Multi-metric prediction of software build outcomes
This thesis details the design, implementation and evaluation of software prediction models designed to address some of the challenges associated with the identification and mitigation of the risks associated with a software development project. Being able to predict potential failures during a software development project is critical to project success and has been the subject of decades of research. Despite the years of research and its importance to the software domain there is much about software project success and failure that remains unknown. This is partially due to the limited software project data available to researchers and the challenges of capturing the relationships between various software artifacts. It is also partially due to the representation, misinterpretation and lack of data captured and made available within existing software projects. As a result there is very little reported research where an attempt has been made to combine software metrics and social network metrics in order to predict software success and failure.
Software metrics extracted from the source code files of a system during its development are employed to create novel prediction models of software success and failure. The social component of a globally distributed software development team was also investigated using social network metrics. These social network metrics were directly mapped to software metrics in order to predict software build outcomes. This thesis presents the results of the first extensive source code analysis of a live software project (IBMs Jazz repository) using a range of traditional data mining methods. A novel data mining approach is reported in which a combination of both software and social network metrics are used to create software build prediction models. Additionally, data stream mining techniques were used to construct models for software build prediction.
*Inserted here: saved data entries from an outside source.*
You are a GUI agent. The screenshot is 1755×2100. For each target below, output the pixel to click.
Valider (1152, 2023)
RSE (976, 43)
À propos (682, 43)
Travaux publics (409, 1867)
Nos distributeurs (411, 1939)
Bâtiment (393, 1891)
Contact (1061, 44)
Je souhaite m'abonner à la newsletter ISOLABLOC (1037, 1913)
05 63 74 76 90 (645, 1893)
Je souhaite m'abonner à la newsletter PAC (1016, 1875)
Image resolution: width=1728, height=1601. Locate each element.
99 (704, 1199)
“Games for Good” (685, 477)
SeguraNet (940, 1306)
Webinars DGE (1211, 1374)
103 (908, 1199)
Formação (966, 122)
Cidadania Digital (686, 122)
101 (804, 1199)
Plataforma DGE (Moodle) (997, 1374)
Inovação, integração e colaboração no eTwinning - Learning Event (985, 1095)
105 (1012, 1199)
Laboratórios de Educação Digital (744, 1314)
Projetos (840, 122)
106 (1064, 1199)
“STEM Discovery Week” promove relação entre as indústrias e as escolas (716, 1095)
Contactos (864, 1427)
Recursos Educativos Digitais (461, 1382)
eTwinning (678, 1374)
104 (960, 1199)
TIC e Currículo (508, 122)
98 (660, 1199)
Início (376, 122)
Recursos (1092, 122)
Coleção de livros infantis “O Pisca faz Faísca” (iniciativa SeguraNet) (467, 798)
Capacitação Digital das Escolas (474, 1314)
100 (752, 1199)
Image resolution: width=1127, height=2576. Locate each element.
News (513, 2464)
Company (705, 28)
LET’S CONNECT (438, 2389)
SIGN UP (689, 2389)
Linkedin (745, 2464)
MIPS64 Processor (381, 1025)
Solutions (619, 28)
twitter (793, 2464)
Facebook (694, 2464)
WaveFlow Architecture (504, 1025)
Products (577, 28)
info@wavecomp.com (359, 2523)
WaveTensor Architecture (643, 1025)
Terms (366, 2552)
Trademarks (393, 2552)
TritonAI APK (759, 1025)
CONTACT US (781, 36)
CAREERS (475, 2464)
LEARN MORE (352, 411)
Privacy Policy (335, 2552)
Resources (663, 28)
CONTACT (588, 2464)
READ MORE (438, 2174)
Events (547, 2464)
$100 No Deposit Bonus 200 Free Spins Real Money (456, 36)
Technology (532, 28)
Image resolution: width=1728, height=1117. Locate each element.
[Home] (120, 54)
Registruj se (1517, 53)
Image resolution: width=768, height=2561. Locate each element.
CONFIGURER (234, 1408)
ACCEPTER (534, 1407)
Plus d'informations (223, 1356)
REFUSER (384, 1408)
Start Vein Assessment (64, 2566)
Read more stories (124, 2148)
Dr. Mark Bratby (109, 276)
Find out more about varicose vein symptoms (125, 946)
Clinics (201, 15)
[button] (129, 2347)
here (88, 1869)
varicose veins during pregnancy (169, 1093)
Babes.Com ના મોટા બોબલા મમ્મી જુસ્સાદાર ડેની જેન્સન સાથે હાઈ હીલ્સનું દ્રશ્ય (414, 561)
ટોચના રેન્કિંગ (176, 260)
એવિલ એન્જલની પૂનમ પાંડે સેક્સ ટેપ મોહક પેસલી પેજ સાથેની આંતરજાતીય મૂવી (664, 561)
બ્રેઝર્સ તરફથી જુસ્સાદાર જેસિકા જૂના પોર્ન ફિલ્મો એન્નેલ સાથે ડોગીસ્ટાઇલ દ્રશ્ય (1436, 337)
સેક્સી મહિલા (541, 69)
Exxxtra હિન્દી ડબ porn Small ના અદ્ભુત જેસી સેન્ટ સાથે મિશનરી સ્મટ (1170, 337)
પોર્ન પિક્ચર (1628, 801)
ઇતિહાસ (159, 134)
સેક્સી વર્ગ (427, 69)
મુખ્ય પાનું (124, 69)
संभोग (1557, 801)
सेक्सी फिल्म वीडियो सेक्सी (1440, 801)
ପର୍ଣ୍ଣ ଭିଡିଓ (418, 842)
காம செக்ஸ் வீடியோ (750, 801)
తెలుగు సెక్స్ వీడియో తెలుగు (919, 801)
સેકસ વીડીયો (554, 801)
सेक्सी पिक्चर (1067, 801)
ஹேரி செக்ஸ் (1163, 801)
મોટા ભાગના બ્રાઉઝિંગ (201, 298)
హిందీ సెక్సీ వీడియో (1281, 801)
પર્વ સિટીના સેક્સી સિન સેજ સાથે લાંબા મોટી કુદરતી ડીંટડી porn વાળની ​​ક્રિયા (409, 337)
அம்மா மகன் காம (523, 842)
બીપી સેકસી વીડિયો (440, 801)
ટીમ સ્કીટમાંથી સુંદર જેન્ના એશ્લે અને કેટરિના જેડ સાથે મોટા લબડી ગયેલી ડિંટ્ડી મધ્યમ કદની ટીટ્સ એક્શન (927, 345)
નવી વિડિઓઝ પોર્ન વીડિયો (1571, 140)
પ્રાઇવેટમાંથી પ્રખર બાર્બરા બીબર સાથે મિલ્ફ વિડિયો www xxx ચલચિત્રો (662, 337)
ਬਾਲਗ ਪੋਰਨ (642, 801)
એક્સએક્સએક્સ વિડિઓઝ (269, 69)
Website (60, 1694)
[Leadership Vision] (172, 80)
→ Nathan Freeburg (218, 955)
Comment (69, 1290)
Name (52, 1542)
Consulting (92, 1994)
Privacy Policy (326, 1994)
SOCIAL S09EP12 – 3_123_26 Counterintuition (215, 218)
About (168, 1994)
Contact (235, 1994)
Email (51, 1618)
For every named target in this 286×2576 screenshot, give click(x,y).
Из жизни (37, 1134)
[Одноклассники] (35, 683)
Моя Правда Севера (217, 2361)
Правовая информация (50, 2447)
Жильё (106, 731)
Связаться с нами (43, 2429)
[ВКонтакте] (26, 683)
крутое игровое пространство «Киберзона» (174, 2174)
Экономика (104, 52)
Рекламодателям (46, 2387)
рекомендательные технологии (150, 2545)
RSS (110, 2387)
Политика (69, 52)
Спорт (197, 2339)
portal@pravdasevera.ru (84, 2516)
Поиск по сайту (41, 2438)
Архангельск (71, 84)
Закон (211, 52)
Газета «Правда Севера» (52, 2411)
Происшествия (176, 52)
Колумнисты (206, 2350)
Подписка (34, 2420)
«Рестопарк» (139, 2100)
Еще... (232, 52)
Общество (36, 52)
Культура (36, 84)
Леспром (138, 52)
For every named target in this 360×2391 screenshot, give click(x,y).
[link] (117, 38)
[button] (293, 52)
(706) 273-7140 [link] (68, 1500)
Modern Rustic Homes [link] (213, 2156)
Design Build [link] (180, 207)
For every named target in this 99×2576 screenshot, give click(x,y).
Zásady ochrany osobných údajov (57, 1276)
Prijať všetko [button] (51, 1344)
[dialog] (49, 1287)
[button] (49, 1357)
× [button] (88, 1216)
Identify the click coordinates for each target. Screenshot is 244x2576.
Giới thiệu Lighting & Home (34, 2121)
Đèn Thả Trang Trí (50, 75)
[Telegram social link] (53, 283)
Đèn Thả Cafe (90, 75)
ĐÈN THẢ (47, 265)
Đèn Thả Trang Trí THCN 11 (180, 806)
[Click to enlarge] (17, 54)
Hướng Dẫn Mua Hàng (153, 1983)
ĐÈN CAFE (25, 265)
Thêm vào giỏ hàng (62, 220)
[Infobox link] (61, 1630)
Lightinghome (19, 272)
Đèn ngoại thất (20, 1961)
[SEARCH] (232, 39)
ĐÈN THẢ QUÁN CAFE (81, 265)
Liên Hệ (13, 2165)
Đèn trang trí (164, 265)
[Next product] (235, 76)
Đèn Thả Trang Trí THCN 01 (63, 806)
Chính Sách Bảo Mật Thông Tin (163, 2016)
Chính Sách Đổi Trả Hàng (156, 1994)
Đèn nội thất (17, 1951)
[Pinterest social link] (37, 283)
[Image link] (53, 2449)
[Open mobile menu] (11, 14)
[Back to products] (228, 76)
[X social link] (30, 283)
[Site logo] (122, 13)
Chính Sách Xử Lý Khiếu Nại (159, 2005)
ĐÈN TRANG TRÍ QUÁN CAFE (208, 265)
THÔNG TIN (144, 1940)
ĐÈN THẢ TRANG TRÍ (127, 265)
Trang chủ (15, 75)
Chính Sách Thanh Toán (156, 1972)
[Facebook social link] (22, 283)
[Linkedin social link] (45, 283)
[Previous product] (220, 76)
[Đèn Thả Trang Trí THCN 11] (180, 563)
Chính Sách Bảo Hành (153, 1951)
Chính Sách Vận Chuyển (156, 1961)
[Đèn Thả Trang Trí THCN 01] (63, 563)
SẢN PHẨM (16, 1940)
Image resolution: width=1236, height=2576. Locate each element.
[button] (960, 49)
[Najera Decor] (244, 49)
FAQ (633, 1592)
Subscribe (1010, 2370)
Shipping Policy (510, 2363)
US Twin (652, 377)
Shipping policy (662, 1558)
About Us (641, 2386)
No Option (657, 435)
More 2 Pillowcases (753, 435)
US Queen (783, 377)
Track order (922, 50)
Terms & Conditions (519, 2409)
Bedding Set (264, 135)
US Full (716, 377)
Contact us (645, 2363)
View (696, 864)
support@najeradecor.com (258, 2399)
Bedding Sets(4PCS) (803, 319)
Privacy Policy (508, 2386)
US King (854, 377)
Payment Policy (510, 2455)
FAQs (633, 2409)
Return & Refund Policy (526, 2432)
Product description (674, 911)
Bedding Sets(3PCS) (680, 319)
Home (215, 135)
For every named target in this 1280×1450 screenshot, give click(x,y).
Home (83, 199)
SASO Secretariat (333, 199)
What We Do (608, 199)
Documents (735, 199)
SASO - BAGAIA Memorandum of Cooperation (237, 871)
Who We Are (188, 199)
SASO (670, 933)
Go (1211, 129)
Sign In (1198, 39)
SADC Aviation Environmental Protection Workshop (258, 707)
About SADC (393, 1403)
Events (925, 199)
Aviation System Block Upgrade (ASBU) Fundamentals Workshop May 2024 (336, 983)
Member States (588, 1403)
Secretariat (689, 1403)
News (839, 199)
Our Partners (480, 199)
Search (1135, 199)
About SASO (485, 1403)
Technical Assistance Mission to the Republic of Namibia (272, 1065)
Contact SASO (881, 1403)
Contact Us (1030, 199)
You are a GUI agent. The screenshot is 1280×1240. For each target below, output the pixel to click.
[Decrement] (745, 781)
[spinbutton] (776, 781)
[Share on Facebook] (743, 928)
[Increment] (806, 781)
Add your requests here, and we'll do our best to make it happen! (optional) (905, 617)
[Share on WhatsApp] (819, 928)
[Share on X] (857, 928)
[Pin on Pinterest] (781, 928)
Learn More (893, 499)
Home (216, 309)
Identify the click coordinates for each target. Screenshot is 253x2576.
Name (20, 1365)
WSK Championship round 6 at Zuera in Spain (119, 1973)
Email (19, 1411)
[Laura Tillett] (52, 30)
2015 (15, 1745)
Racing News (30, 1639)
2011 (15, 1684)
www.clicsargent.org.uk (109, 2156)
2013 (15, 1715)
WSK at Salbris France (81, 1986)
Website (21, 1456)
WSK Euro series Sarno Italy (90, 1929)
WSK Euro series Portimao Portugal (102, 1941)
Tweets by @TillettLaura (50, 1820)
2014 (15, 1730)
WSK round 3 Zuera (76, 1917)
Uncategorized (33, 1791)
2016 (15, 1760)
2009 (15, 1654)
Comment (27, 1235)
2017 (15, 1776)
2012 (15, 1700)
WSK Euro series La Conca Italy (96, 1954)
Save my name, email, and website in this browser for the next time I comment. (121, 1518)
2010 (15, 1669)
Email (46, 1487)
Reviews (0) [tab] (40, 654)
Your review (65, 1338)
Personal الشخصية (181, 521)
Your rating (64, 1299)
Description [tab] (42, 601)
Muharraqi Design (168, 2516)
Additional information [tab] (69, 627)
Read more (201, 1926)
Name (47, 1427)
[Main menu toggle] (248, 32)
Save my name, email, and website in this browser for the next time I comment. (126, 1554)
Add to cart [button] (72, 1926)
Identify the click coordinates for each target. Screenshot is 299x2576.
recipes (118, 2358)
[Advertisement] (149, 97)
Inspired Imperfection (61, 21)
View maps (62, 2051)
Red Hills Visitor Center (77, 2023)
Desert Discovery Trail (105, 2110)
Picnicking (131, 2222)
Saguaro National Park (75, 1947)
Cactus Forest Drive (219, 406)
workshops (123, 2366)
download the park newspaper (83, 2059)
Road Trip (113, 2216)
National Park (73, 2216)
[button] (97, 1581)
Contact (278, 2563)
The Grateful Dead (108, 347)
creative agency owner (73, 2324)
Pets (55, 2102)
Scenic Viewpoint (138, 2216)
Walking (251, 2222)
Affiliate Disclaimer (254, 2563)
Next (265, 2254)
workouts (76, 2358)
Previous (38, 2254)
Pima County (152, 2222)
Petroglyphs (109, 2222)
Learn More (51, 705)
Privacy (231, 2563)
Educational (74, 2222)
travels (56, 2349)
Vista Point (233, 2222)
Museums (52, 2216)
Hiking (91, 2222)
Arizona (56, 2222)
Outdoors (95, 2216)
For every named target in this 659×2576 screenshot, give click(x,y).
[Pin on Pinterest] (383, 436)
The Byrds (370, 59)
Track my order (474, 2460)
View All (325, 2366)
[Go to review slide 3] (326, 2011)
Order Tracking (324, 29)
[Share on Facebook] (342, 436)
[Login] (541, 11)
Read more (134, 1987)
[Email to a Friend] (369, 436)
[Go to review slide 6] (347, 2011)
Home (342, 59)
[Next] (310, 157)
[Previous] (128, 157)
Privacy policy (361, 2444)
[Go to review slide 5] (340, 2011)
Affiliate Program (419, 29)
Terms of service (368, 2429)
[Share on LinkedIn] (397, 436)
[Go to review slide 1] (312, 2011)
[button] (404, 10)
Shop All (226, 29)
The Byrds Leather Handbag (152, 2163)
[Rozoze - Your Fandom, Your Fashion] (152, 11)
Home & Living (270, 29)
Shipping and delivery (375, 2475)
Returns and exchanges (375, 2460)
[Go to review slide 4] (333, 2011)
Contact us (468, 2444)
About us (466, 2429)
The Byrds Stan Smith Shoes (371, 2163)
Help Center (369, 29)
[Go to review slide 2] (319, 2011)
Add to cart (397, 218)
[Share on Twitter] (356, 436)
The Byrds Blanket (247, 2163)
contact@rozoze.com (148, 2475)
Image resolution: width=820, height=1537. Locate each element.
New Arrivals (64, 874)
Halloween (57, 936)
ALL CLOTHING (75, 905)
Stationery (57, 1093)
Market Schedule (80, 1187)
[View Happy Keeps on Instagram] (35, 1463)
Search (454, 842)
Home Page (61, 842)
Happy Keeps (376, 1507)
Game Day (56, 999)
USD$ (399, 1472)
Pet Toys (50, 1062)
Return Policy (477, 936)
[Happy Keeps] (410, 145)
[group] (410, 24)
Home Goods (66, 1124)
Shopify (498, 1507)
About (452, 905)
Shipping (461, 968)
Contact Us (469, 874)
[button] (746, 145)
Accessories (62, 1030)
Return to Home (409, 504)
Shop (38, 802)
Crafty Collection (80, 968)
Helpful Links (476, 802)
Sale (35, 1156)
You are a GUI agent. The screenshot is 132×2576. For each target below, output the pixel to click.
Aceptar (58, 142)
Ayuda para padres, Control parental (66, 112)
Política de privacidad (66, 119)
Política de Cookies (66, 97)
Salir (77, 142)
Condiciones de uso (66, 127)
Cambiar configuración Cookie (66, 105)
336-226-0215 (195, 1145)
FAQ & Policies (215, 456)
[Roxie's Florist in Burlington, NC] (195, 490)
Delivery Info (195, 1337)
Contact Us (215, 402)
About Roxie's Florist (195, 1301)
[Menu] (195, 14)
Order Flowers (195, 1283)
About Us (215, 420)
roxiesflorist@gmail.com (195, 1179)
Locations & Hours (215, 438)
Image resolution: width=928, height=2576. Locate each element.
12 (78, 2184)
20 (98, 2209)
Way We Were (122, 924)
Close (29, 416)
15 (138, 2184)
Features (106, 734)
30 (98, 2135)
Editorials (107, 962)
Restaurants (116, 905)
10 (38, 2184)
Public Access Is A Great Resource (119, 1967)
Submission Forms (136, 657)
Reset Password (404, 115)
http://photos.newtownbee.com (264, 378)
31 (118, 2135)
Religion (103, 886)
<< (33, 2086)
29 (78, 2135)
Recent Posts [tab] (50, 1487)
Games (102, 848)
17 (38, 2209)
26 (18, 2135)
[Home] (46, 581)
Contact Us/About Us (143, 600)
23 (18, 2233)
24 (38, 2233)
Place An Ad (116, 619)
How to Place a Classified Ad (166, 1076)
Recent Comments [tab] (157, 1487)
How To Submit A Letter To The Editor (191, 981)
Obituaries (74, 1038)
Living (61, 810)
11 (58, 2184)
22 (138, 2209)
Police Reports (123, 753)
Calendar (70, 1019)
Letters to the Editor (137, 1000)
It has been found that data stream mining offers a powerful solution for monitoring the evolution of source code metrics and social network metrics over time.
It is found that using aggregated software metrics and social network metrics it is more difficult to predict software build failure than build success. The results also indicated that a combination of software metrics and social network metrics do not enhance prediction accuracy. However, when used in parallel they potentially provide an effective decision making tool to avoid potential failure.